Source records:
[Start]

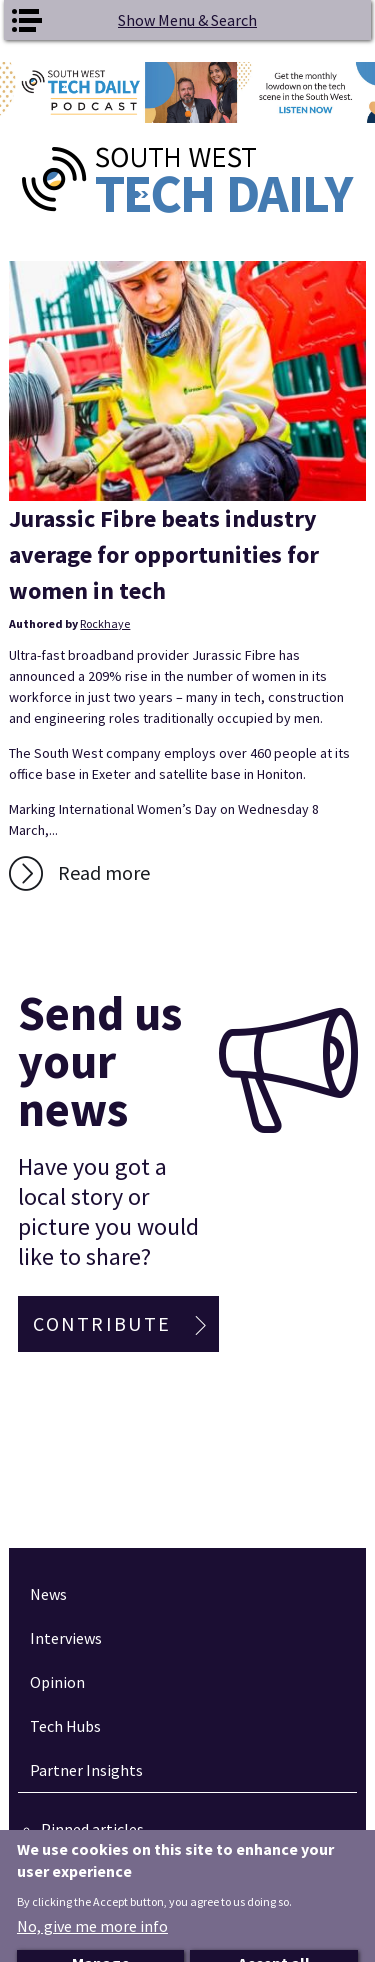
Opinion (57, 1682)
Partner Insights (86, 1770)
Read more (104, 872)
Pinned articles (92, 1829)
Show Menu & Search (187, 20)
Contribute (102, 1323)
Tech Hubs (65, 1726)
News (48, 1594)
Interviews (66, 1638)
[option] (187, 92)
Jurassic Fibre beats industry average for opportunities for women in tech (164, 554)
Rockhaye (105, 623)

[End]

• _Task statement_
Copy out the lines of the source records above word for word, covering all of them. Omit the pictures from your copy.

• _In response_
Opinion (57, 1682)
Partner Insights (86, 1770)
Read more (104, 872)
Pinned articles (92, 1829)
Show Menu & Search (187, 20)
Contribute (102, 1323)
Tech Hubs (65, 1726)
News (48, 1594)
Interviews (66, 1638)
[option] (187, 92)
Jurassic Fibre beats industry average for opportunities for women in tech (164, 554)
Rockhaye (105, 623)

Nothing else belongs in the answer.